Agentic AI / Generative AI

NVIDIA Blackwell Sets STAC-AI Record for LLM Inference in Finance

Large language models (LLMs) are revolutionizing the financial trading landscape by enabling sophisticated analysis of vast amounts of unstructured data to generate actionable trading insights. These advanced AI systems can process financial news, social media sentiment, earnings reports, and market data to predict stock price movements and automate investment strategies with unprecedented accuracy. 

The Strategic Technology Analysis Center (STAC) has been developing benchmarks for the workloads key to the financial industry for over 15 years. They have now developed the STAC-AI benchmark to help companies assess the end-to-end retrieval-augmented generation (RAG) and LLM inference pipeline.

This post presents the results achieved on the STAC-AI LANG6 benchmark across multiple NVIDIA platforms.

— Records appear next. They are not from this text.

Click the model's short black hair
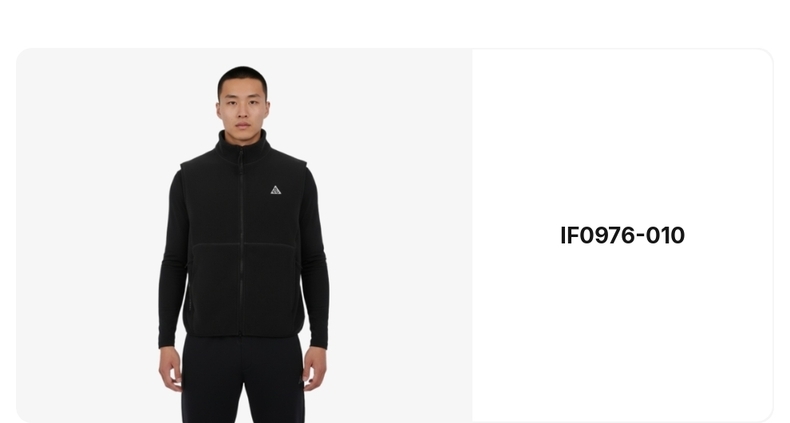[243, 78]
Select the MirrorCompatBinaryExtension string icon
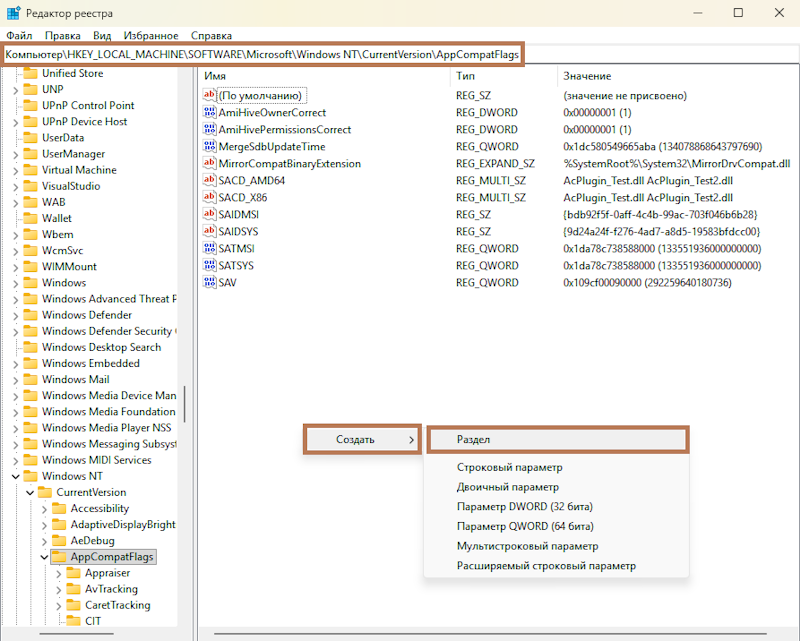The width and height of the screenshot is (800, 641). click(209, 163)
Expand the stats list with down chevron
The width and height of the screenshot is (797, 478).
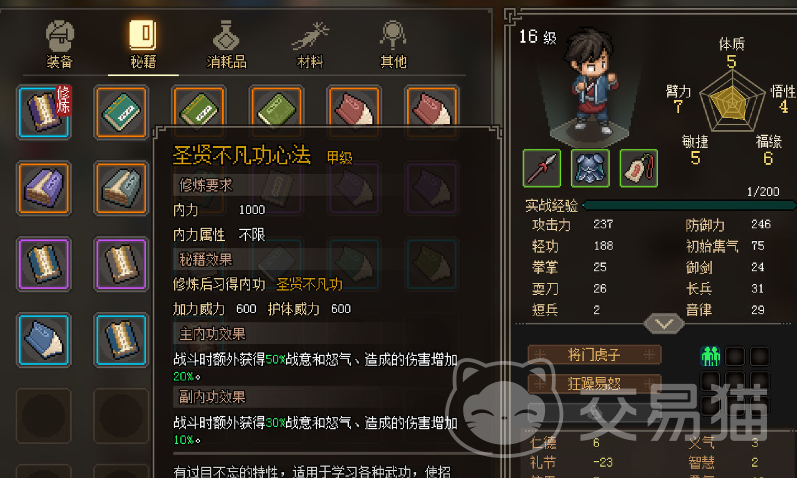(664, 323)
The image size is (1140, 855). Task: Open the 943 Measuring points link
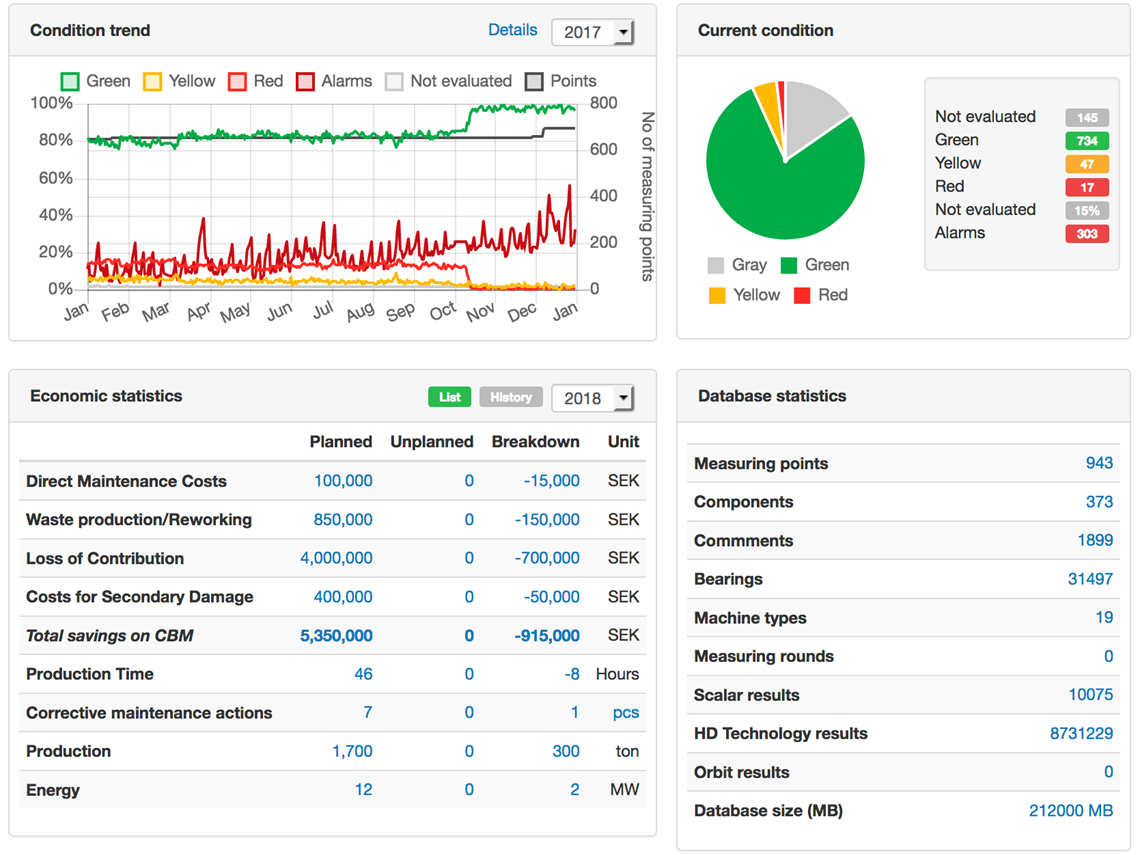click(1099, 463)
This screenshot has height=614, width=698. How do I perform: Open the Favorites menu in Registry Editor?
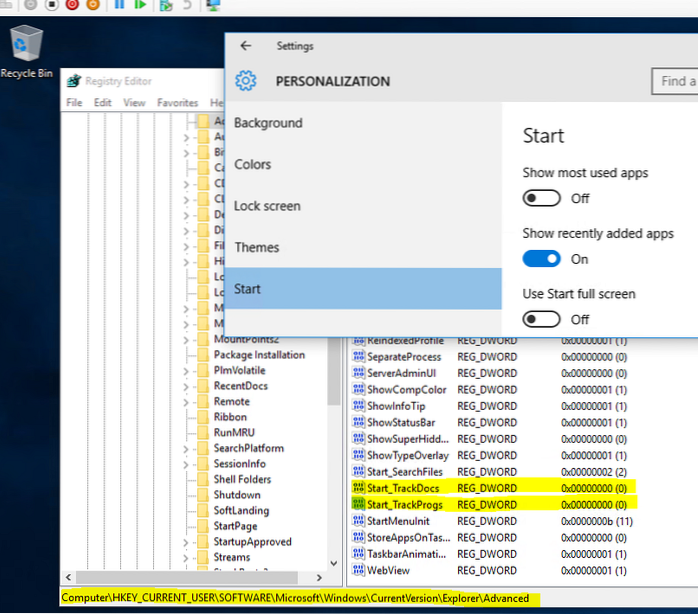[x=177, y=103]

We will also share some recommendations on how any user can benchmark NVIDIA TensorRT LLM according to the specifications of their dataset.

STAC-AI LANG6 (Inference-Only) benchmark

In the broader context of a RAG pipeline, STAC-AI LANG6 is the part of the benchmark focusing on LLM inference performance. The benchmark tests the hardware and software stack on the Llama 3.1 8B Instruct and Llama 3.1 70B Instruct models in combination with the following custom datasets: 

  • EDGAR4: The prompts are summarizations of the relationship of a company to one of various physical and financial concepts (such as commodities, currencies, interest rates, and real estate sectors). It uses EDGAR 10‑K paragraphs from a single security filing for a single year. The input/output sequence length aims to model medium-length requests.
  • EDGAR5: Questions covering several different aspects of a complete 10‑K filing. The document type is the complete text of a single EDGAR 10‑K filing. The input/output sequence length aims to model long-context requests.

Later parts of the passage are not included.